__TANTANGAN 1__
Tulis ulang baris-baris catatan mulai dari baris yang memuat "Task: Tap the Meziroční rozdíl legend entry" sampai dengan baris yang memuat "Action: [x=437, y=515]", termasuk semua baris yang bukan jawaban. Geser setiap angka koordinat pada jawaban dengan menambahkan 36, sedangkan angka lain tetap seperti semula.

──────── BACAAN ────────

Ketujuh, tidak menyelisihi sahabatnya.  Aplikasi dari etika ini misalnya tidak berpuasa sunnah sendirian. Apabila sahabatnya berbuka maka ikut berbuka. Begitulah yang dilakukan oleh Imam Junaid. Beliau adalah orang yang selalu berpuasa. Akan tetapi ketika sahabatnya datang ke rumahnya dan tidak puasa, maka akan diajak makan bareng. Ia berkata: Pahala membantu sahabat tidak lebih kecil daripada keutamaan puasa sunnah.

Kedelapan, tawadhu’. Imam Junaid merupakan salah satu sufi yang paling banyak menunjukkan ke-tawadhu’-an kepada sahabat dan juga murid-nya. Al-Jariri mengisahkan, “Suatu ketika saya datang ke Makkah, saya bergegas untuk menemui Imam Junaid supaya tidak merepotkannya untuk datang kepadaku, lalu aku pamit untuk pulang ke rumah. Paginya saya shalat Subuh di Masjid, aku terkejut melihat Imam Junaid berada di Shaf belakangku. Lalu aku berkata, “Kemarin sore aku mendatangimu agar supaya engkau tidak bersusah payah menemuiku, lalu beliau menjawab, “(kemarin) itu keutamaanmu dan (sekarang) ini hakmu”.

Kesembilan, humoris.  Banyak kisah humor yang bisa kita dapatkan dari Imam Junaid, salah satunya diceritakan oleh Sufi Abu Thalib Al-Makki sebagai berikut. Telah menceritakan kepada kami sejumlah guru sufi, suatu ketika Imam Junaid melakukan sebuah perjalanan bersama para muridnya. Beliau terkadang membuat guyonan yang membuat kami semua tersenyum dan tertawa.

──────── DATA MENTAH ────────

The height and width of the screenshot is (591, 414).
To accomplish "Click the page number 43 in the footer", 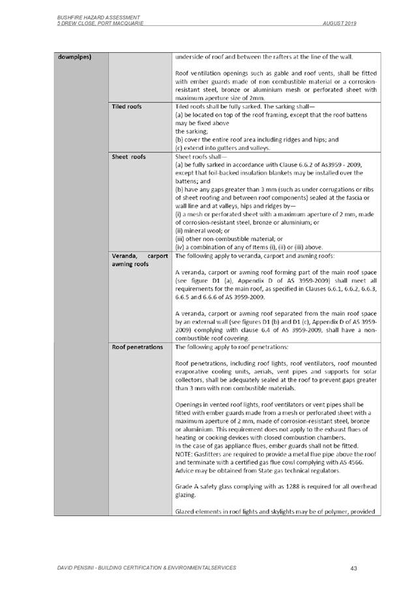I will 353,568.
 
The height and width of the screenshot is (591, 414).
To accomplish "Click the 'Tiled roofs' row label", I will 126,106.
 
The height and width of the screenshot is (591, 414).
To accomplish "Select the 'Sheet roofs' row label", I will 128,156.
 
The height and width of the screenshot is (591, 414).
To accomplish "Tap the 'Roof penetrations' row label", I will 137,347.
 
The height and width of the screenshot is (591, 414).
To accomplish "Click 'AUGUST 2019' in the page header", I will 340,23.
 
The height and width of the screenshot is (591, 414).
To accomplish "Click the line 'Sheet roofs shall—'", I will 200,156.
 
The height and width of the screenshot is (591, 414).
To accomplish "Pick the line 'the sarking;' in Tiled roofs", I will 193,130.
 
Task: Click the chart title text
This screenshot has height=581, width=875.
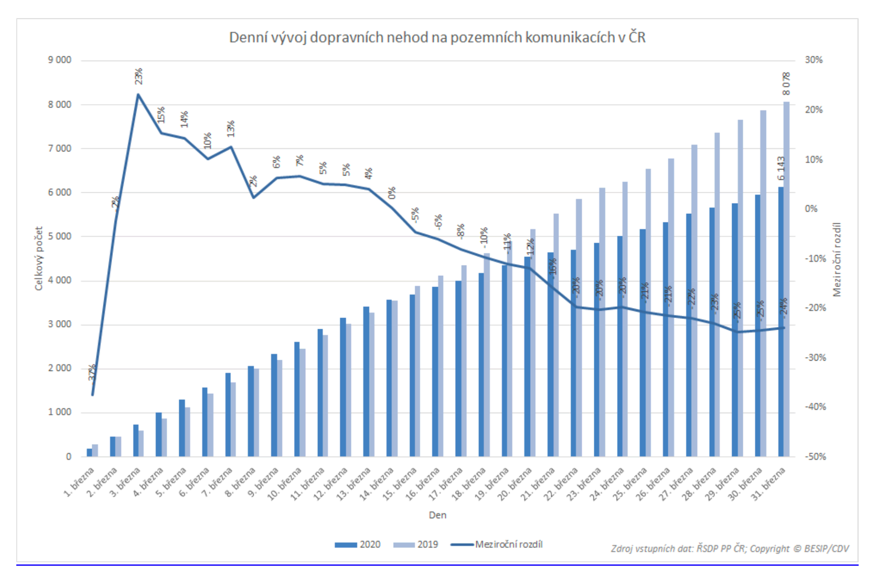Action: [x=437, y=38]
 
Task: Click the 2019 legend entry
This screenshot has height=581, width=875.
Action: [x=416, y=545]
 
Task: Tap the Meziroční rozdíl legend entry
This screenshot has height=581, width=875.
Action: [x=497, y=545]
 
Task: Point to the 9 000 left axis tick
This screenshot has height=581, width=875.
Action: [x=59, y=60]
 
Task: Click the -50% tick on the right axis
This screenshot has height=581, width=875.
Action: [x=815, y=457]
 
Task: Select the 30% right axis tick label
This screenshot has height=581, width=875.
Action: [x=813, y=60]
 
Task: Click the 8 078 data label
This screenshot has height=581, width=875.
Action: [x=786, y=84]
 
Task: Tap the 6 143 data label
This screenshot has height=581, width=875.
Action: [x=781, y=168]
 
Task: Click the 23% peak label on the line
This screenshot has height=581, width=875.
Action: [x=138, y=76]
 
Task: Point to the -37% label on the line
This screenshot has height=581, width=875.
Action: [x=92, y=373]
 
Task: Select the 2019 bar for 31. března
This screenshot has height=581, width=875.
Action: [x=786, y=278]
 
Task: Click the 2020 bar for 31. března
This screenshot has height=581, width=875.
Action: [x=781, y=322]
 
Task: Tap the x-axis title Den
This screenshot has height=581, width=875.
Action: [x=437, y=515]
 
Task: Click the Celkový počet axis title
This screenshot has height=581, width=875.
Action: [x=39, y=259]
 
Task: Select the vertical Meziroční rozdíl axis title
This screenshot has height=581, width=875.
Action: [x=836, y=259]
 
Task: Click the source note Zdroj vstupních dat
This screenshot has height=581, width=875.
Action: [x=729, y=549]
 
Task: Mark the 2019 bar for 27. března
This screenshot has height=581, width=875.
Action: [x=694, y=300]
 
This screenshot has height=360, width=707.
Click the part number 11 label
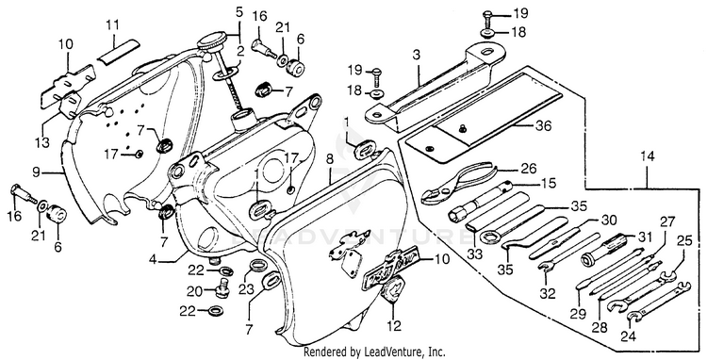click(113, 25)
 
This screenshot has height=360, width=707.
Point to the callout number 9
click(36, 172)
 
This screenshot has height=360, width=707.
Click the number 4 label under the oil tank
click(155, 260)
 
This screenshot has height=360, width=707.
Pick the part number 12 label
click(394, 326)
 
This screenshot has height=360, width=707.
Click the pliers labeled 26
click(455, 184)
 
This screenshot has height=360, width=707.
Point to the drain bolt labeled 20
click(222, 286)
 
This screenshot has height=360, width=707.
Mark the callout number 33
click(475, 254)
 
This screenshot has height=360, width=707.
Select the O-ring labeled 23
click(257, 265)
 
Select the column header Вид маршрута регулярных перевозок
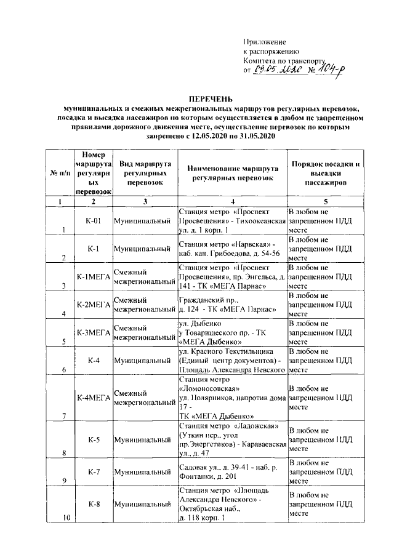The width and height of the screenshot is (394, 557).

────────
──────── DATA MENTAH ────────

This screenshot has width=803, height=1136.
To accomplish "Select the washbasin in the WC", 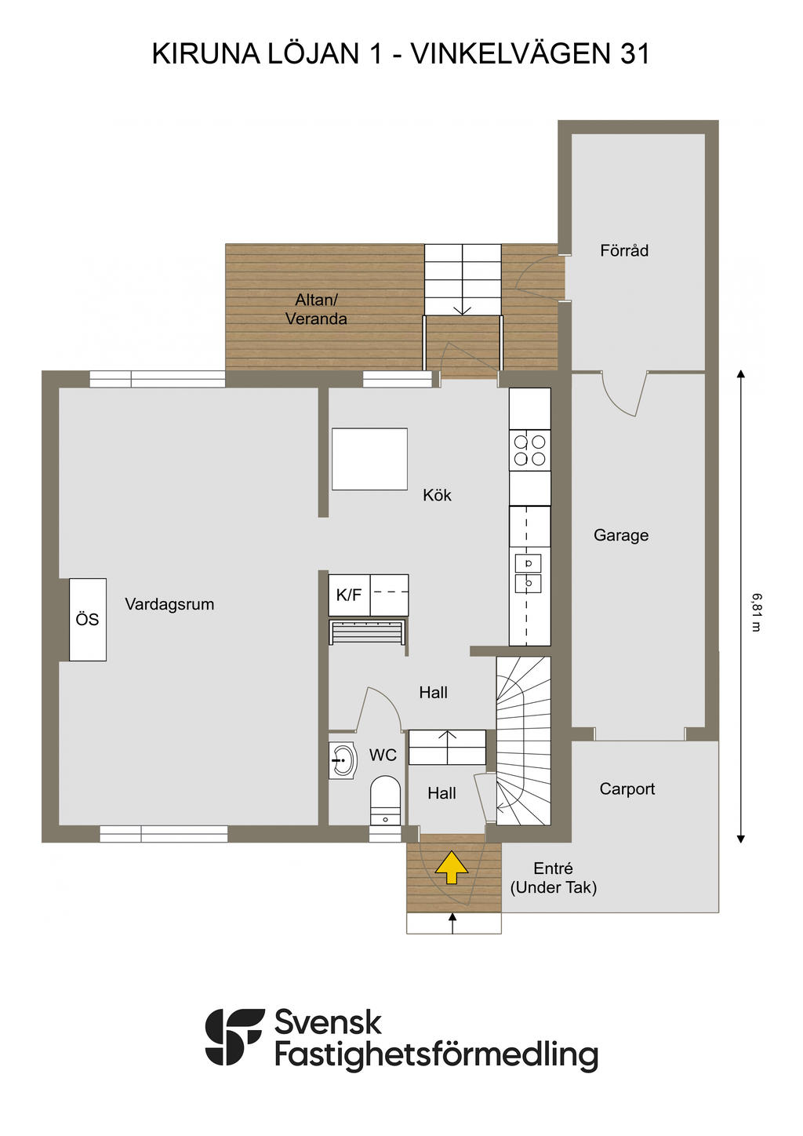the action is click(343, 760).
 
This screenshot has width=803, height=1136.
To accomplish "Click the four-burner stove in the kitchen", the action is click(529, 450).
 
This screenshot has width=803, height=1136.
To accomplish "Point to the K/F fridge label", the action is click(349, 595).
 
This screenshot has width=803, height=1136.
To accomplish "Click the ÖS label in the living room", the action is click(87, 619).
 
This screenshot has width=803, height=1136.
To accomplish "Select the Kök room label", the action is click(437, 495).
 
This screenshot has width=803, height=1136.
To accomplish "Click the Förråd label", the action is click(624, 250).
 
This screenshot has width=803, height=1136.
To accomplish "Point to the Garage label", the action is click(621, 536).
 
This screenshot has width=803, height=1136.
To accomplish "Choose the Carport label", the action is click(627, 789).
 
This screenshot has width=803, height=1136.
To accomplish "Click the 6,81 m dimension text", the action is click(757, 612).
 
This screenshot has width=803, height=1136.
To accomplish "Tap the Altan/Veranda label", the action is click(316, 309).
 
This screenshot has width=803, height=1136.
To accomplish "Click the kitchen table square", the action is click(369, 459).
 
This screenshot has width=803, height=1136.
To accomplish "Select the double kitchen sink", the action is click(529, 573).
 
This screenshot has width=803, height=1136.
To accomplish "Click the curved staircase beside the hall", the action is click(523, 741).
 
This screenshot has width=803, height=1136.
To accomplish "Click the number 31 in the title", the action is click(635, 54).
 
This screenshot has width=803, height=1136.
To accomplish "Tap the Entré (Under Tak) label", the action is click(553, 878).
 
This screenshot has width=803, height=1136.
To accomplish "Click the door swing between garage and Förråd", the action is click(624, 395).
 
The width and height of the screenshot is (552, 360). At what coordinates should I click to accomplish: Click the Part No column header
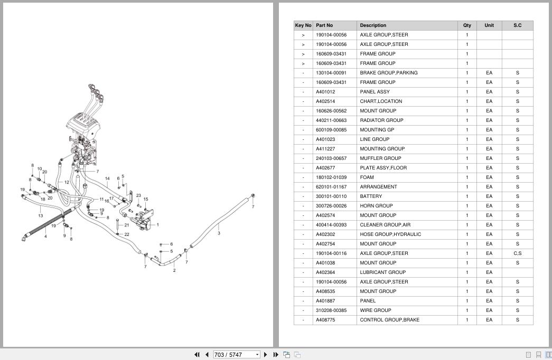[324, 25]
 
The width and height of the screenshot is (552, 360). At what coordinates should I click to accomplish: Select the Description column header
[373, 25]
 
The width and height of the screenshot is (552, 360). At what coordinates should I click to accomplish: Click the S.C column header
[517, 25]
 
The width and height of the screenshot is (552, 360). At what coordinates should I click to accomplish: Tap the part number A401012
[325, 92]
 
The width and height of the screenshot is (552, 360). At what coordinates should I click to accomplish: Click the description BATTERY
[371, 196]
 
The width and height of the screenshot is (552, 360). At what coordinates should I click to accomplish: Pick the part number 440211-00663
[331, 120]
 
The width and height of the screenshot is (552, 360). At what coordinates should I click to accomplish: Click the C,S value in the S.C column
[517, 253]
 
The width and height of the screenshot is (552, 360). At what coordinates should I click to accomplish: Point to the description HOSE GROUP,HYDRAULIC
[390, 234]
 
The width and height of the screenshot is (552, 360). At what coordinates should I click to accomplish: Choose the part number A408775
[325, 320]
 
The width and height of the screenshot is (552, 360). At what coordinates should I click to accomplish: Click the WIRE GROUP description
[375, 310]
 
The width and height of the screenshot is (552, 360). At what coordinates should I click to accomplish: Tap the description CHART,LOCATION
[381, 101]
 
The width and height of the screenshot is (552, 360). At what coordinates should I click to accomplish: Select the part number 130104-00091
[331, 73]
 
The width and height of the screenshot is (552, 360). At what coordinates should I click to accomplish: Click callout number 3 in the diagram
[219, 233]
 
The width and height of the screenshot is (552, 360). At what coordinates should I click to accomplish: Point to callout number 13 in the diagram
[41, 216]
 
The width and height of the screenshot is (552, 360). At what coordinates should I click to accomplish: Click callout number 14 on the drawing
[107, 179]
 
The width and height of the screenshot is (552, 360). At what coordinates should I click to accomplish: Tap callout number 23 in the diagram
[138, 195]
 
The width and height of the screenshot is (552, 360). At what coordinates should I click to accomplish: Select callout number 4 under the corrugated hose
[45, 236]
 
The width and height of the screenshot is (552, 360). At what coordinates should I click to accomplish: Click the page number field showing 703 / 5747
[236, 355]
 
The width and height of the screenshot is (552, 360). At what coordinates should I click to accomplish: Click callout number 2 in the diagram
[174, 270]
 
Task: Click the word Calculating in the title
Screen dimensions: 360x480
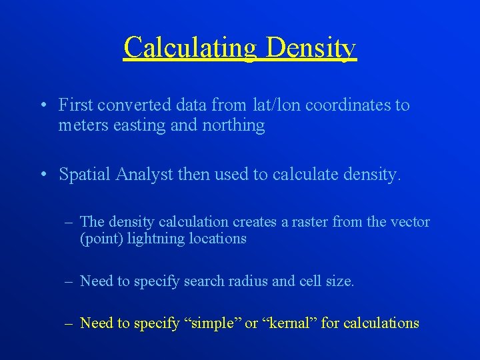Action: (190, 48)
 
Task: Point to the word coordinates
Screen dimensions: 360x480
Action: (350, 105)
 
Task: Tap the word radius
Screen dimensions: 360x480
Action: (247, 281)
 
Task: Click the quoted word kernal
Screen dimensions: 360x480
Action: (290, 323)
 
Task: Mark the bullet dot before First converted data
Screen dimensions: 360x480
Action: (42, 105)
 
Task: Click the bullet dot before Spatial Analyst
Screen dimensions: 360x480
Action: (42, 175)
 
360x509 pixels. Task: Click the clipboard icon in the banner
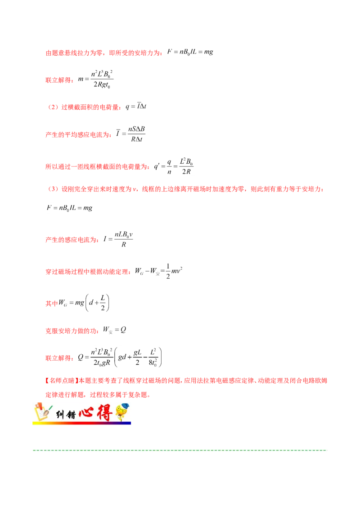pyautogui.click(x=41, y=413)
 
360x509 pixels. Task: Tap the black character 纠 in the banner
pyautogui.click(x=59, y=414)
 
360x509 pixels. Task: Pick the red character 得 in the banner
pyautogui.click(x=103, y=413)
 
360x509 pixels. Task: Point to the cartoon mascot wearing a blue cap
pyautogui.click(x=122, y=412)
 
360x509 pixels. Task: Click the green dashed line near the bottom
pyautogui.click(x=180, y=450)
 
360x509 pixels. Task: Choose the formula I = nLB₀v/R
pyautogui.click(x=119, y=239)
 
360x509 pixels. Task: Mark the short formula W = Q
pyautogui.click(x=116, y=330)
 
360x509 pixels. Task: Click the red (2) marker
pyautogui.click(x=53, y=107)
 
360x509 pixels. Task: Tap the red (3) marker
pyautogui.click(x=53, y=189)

────────

__TANTANGAN 2__
Salin kembali bagian bacaan tentang Imam Junaid mulai dari "Kesembilan, humoris.  Banyak kisah" sampai dengan "tersenyum dan tertawa.", dengan menukar "guyonan" menjadi "candaan".

__PENYELESAIAN LENGKAP 1__
Task: Tap the Meziroční rozdíl legend entry
This screenshot has height=581, width=875.
Action: [x=533, y=581]
 
Task: Point to the 9 000 left axis tick
This screenshot has height=581, width=875.
Action: [x=95, y=96]
 
Task: Click the -50% tick on the right axis
This screenshot has height=581, width=875.
Action: [x=851, y=493]
 
Task: Select the 30% right axis tick label
This screenshot has height=581, width=875.
Action: [x=849, y=96]
 
Task: Click the 8 078 data label
This screenshot has height=581, width=875.
Action: [x=822, y=120]
 
Task: Tap the 6 143 data label
This screenshot has height=581, width=875.
Action: [x=817, y=204]
 
Task: Click the 23% peak label on the line
This screenshot has height=581, width=875.
Action: [x=174, y=112]
 
Task: Point to the -37% label on the line
This screenshot has height=581, width=875.
Action: [x=128, y=409]
 
Task: Select the 2019 bar for 31. března
This screenshot has height=581, width=875.
Action: [x=822, y=314]
 
Task: Click the 2020 bar for 31. března
This screenshot has height=581, width=875.
Action: [x=817, y=358]
 
Task: Tap the x-axis title Den
This screenshot has height=581, width=875.
Action: [x=473, y=551]

__PENYELESAIAN LENGKAP 2__
Kesembilan, humoris.  Banyak kisah humor yang bisa kita dapatkan dari Imam Junaid, salah satunya diceritakan oleh Sufi Abu Thalib Al-Makki sebagai berikut. Telah menceritakan kepada kami sejumlah guru sufi, suatu ketika Imam Junaid melakukan sebuah perjalanan bersama para muridnya. Beliau terkadang membuat candaan yang membuat kami semua tersenyum dan tertawa.